PostPosted: Thu May 04, 2023 3:34 pm    Post subject: Reply with quote

I think it's interesting to see the fairly consistent use of flow drills in grappling arts, but not striking arts, and not much in karate, because (for me) karate is very much an art that integrates striking and grappling. I've definitely done my fair share of flow drills in Judo, and even joint lock flow drills in karate, but the majority of the flow drills that I've worked have been combinations of grappling and striking--of course, they are generally based on kata, so that makes sense.

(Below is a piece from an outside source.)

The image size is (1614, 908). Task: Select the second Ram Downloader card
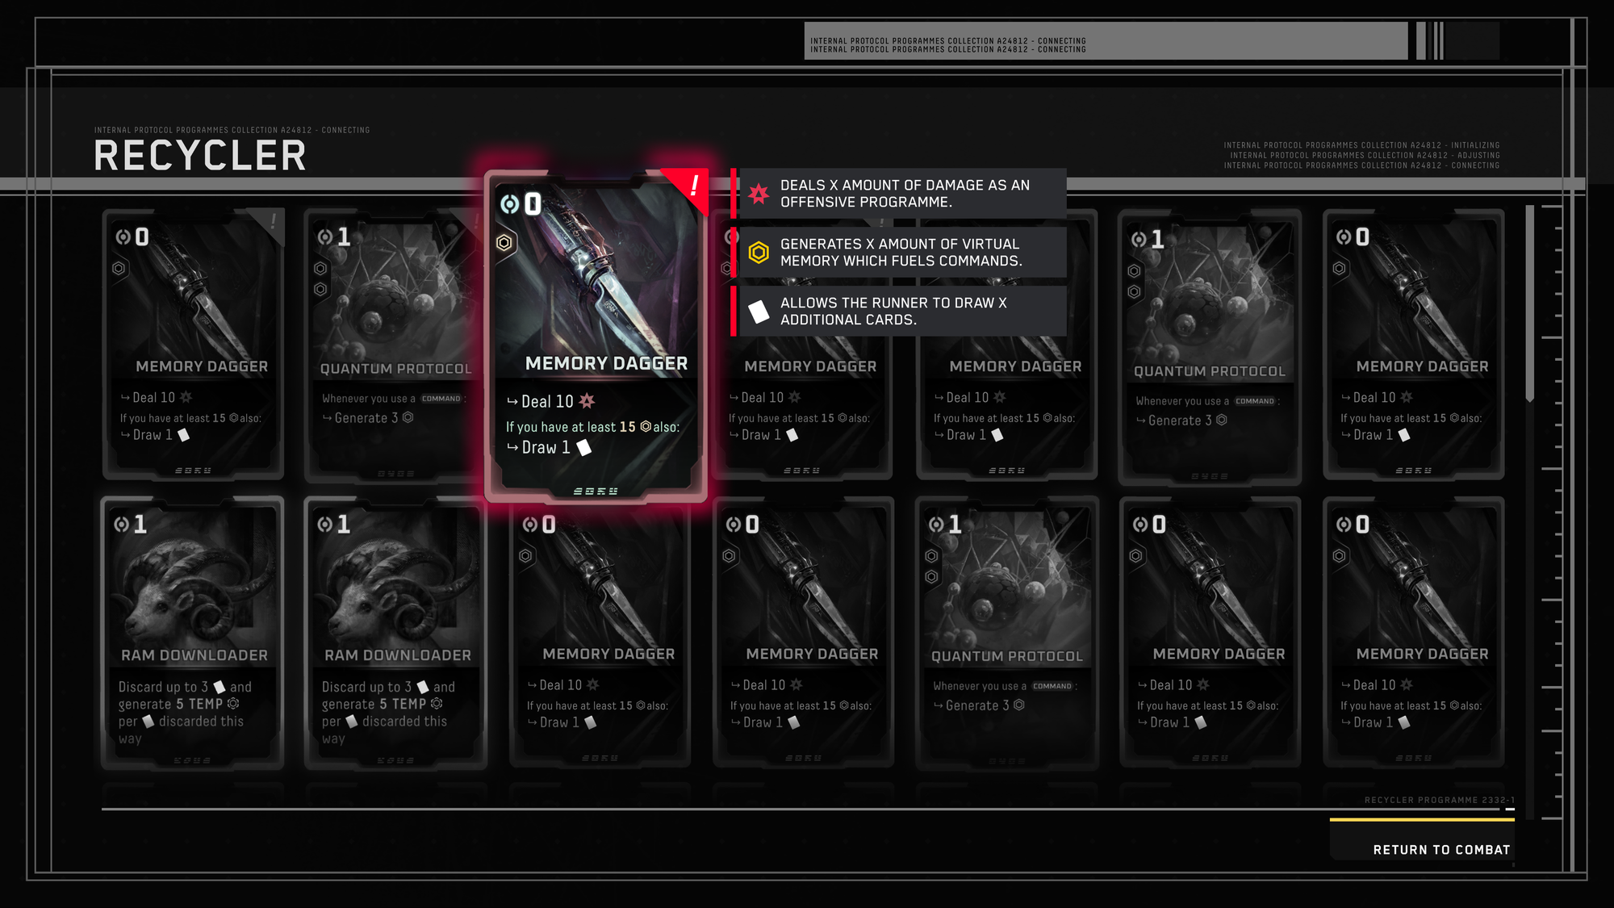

While I definitely find value in flow drills, I've also seen some common issues with flow drills I've seen in use:
[list=]
Flowing without considering the feasibility of transition
Flowing without considering the opponent
Training to be good at the drill
[/list]

Flowing without considering the feasibility of transition is common in a lot of the joint lock flow drills that I've seen. Often, the drills are structured simply to teach students a collection of locks they need to know at a given level in the curriculum, and it doesn't really matter that it wouldn't make sense to transition from one lock to the next, or that it's very difficult to change the grip or direction of pressure that the drill requires. This, IMO, leads to impractical drills that don't teach much beyond memorization.

Flowing without considering the opponent often ties in with the previous point. Not only should a flow drill be designed around transitions that make sense, but they should also consider how the opponent might react and resist. I often see both lock flows and striking flows that suffer from this--the opponent just stands there and lets you do the drill. To be an effective drill, IMO, it needs to at least train to expect common forms of resistance and continued attacks. Of course, they can't account for every possibility, but that's what "breaking the drill" is for.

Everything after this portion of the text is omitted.